● WHAT NEEDS TO BE DONE
From the line containing "Switch to the 文本选项 tab" down to the last line of the entries, print each line exactly and leave the pictures out.
BEGIN MATERIAL SHOWN
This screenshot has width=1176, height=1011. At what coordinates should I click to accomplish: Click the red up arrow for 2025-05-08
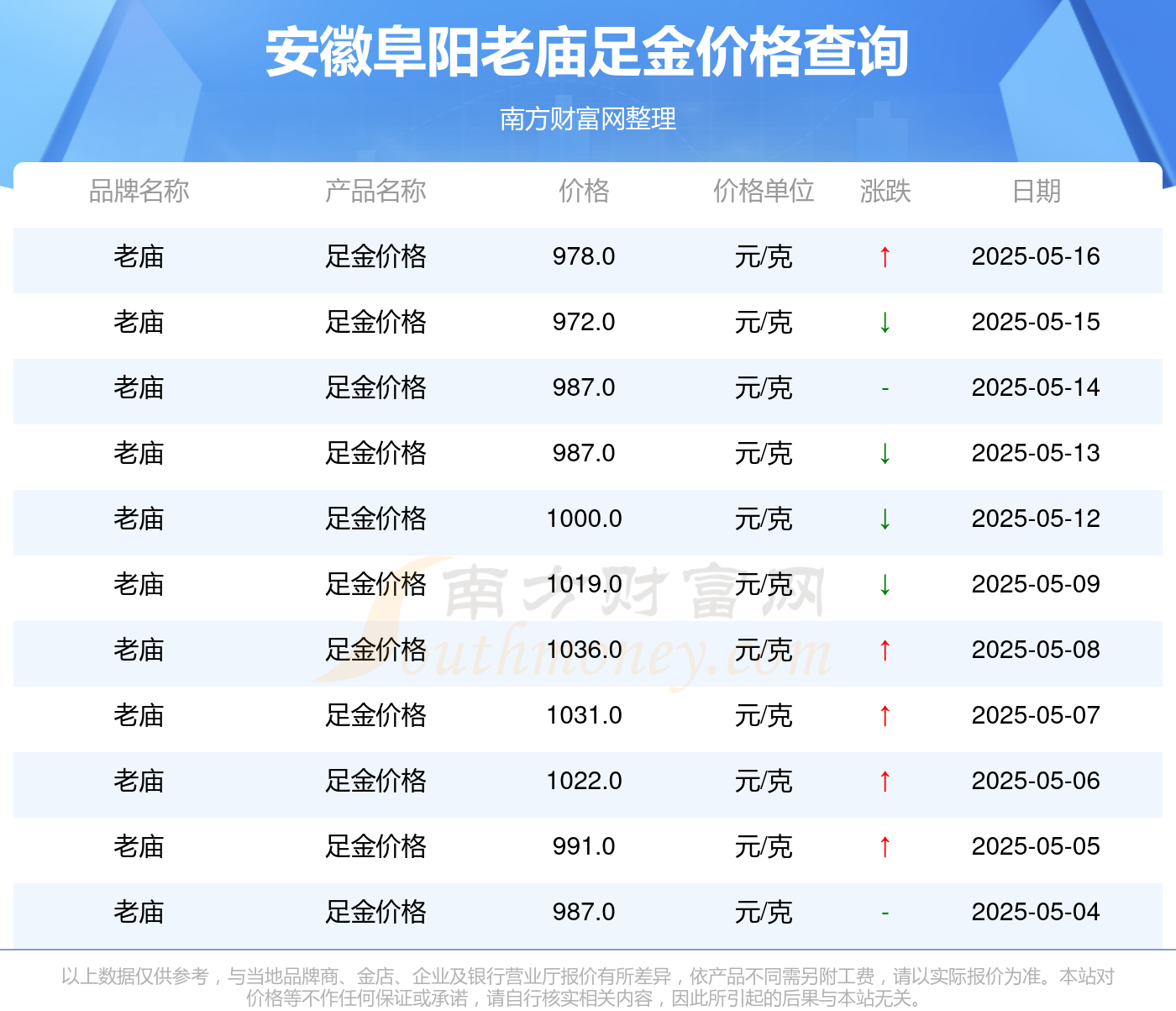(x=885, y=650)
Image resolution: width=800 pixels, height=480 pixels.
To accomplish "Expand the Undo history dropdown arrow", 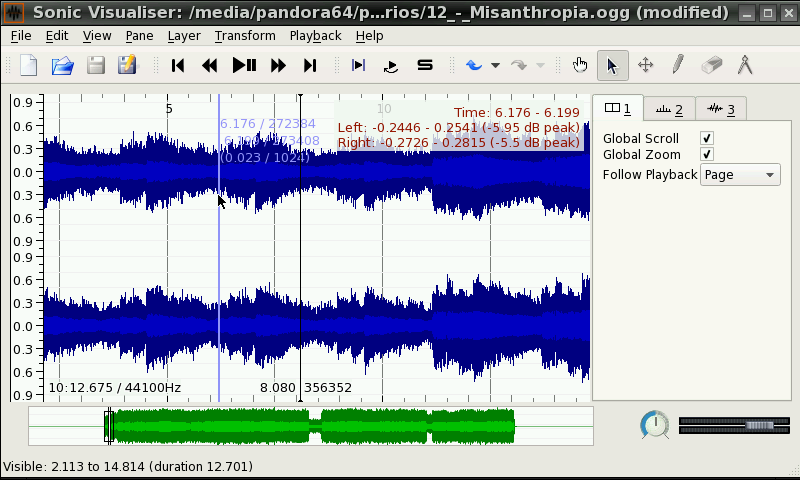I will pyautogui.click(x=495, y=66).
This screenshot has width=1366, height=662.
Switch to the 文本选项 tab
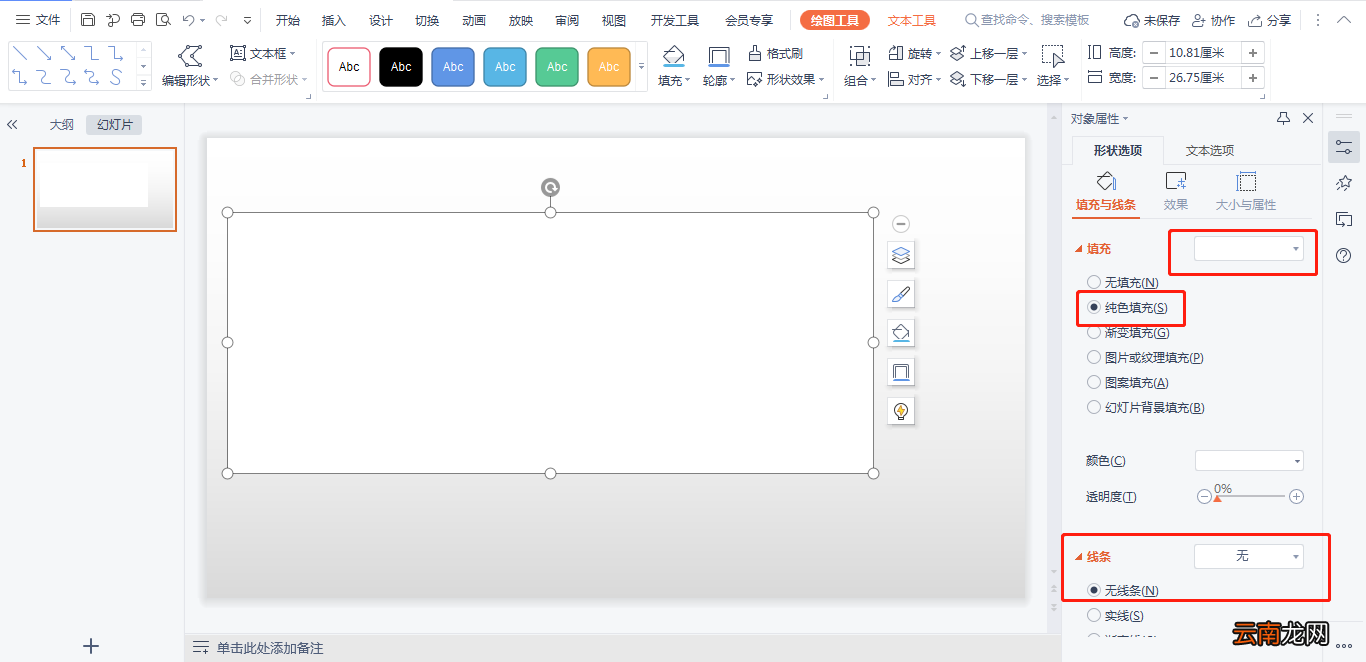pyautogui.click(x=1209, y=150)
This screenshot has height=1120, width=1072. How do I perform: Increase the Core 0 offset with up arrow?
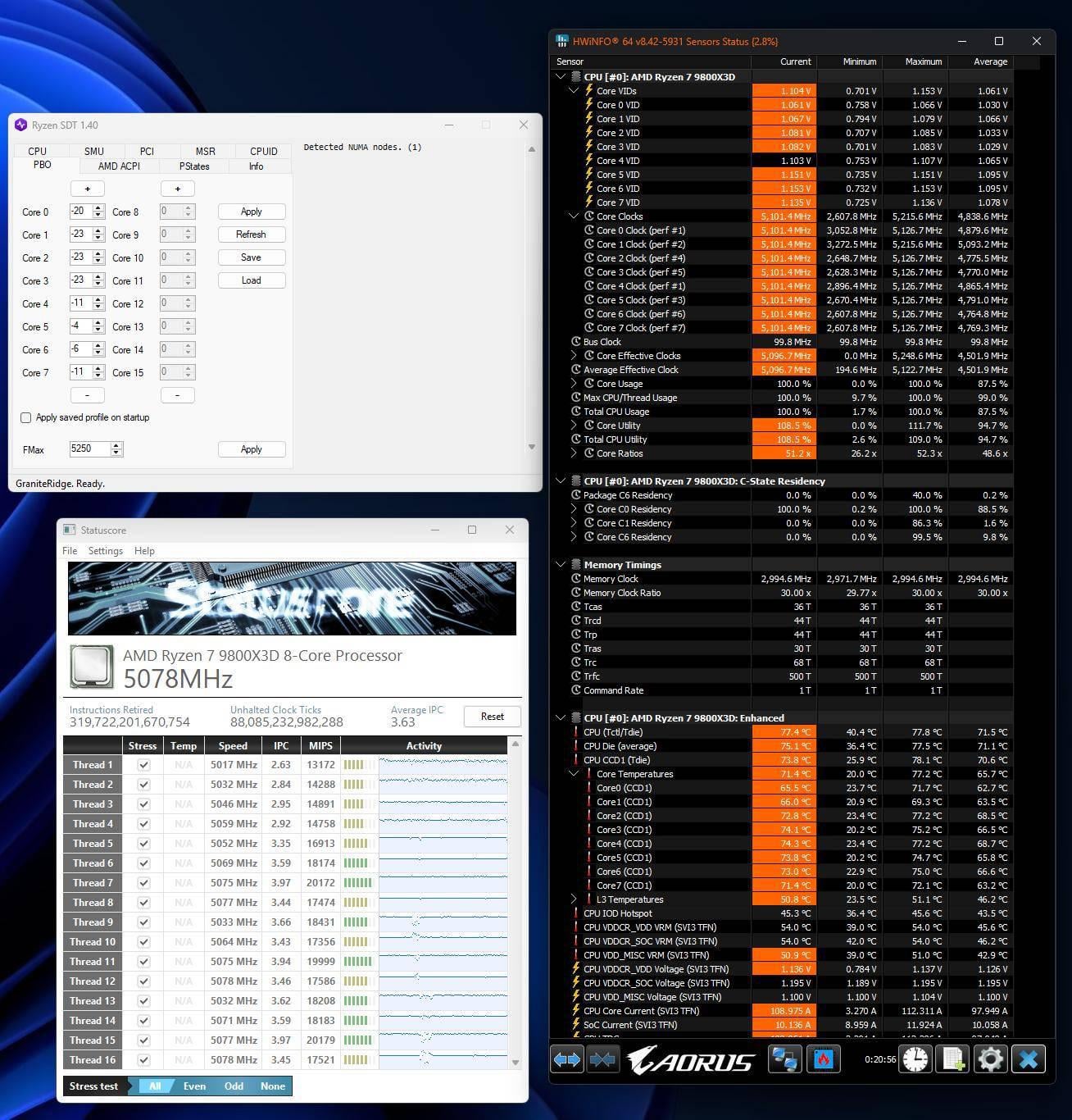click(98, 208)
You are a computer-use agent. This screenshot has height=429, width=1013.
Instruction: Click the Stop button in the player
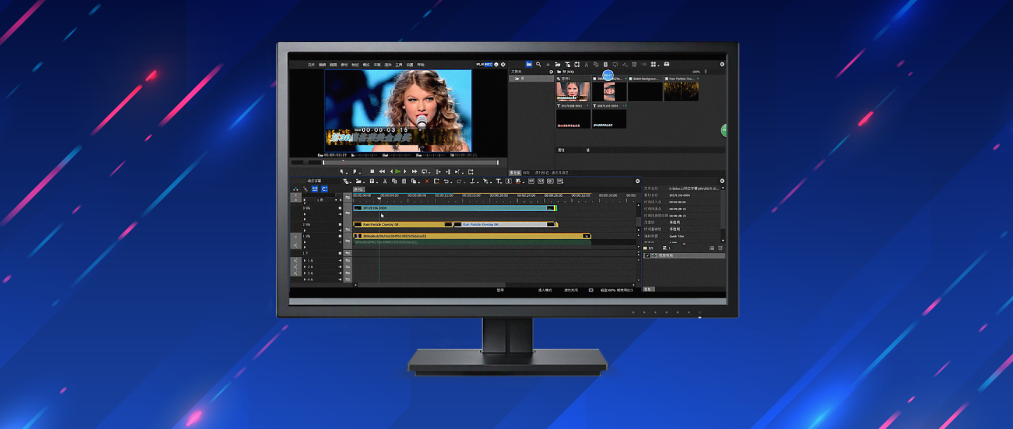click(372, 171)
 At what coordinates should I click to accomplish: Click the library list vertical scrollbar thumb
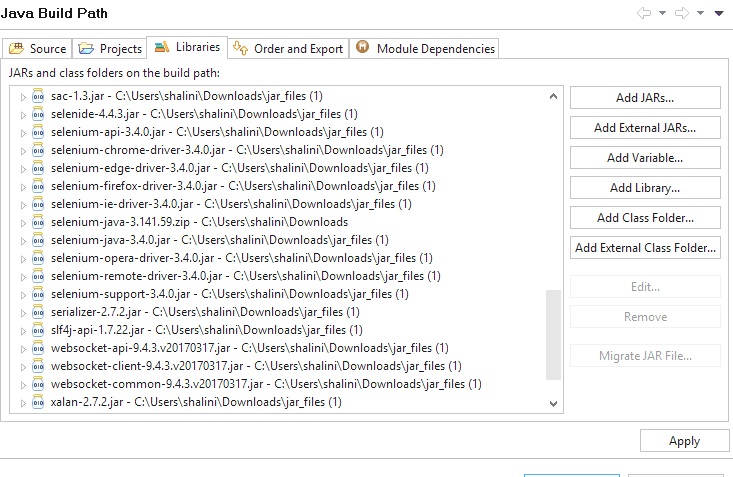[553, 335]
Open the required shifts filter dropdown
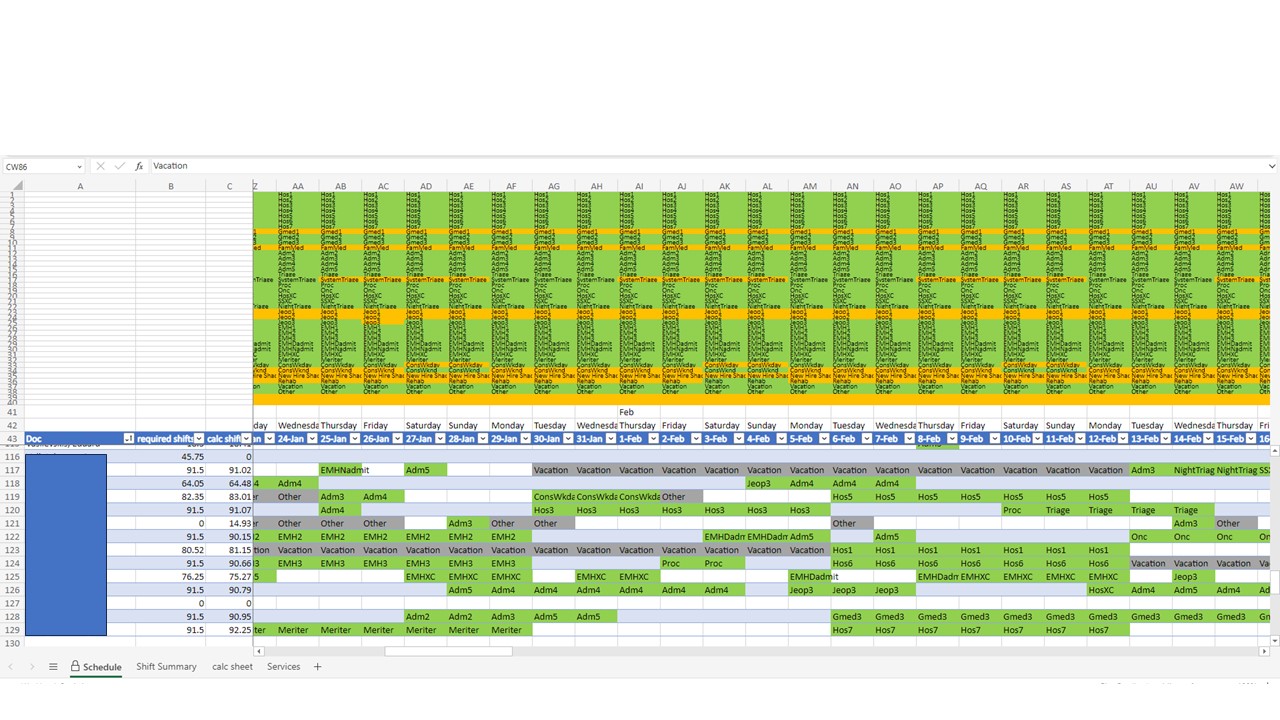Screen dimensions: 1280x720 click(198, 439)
END MATERIAL SHOWN
● TASK RESPONSE
Switch to the 文本选项 tab
pyautogui.click(x=1209, y=150)
This screenshot has height=1120, width=1072. How do I perform: Increase the Core 0 offset with up arrow?
click(98, 208)
You are a computer-use agent. This screenshot has height=429, width=1013.
Instruction: Click the Stop button in the player
click(372, 171)
 At what coordinates should I click to accomplish: Click the library list vertical scrollbar thumb
[553, 335]
Open the required shifts filter dropdown
Screen dimensions: 1280x720 click(198, 439)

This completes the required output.